Wir interessieren uns ebenfalls dafür, wie Bakterien nach Extremereignissen als Pionier-Organismen fungieren und zur Entwicklung der Habitate beitragen. Durch Bergstürze wird die ursprüngliche Oberfläche inklusive des vorhandenen Pflanzenbewuchses zum Beispiel komplett zerstört und mit Geröllmaterial bedeckt. Für die weitere Entwicklung spielen Mikroorganismen eine entscheidende Rolle, weil sie in der Lage sind, Stickstoff und CO2 aus der Atmo-sphäre zu binden, um damit Biomasse zu produzieren. Sie spielen auch bei der Verwitterung eine Rolle, bei der Nährstoffe freigesetzt werden, die dann für die nächsthöhere Stufe von Leben die Lebensgrundlage schaffen.

Welche weltraumbiologische Bedeutung hat Ihre Arbeit?

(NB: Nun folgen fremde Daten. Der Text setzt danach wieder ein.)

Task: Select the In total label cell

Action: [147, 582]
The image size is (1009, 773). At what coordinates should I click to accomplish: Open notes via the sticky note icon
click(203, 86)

Wir haben einen neuen methanbildenden Mikroorganismus aus dem sibirischen Permafrost isoliert – Methanosarcina soligelidi. Er ist sehr resistent und auch bei Temperaturen unter dem Gefrierpunkt aktiv. Er übersteht Gefriertau-Prozesse und Langzeit-Austrocknung, also Hungerzeiten. Und er ist extrem resistent gegenüber UV-Strahlen und radioaktiver Strahlung. Bei einer Marssimulation mit den Kollegen vom Deutschen Zentrum für Luft- und Raumfahrt überlebten die Stämme tägliche Temperaturschwankungen zwischen minus 70 und plus 20 Grad.

Andere methanogene Archaeen, die nicht aus Permafrosthabitaten stammen, haben das nicht überstanden.

Sie testen also Mikroben auf ihre Weltraumtauglichkeit?

Wir waren ausgewählt, um auf der Internationalen Raumstation ISS ein Experiment durchzuführen. Da ging es darum, wie sich diese Organismen auf mars-analogen Mineralien unter einer Marsatmosphäre verhalten. Diese Proben analysieren wir allerdings noch. Das ist natürlich interessant, um zu verstehen, wie Leben in solchen extremen Habitaten überhaupt möglich ist und wo die Grenzen des Lebens letztendlich sind.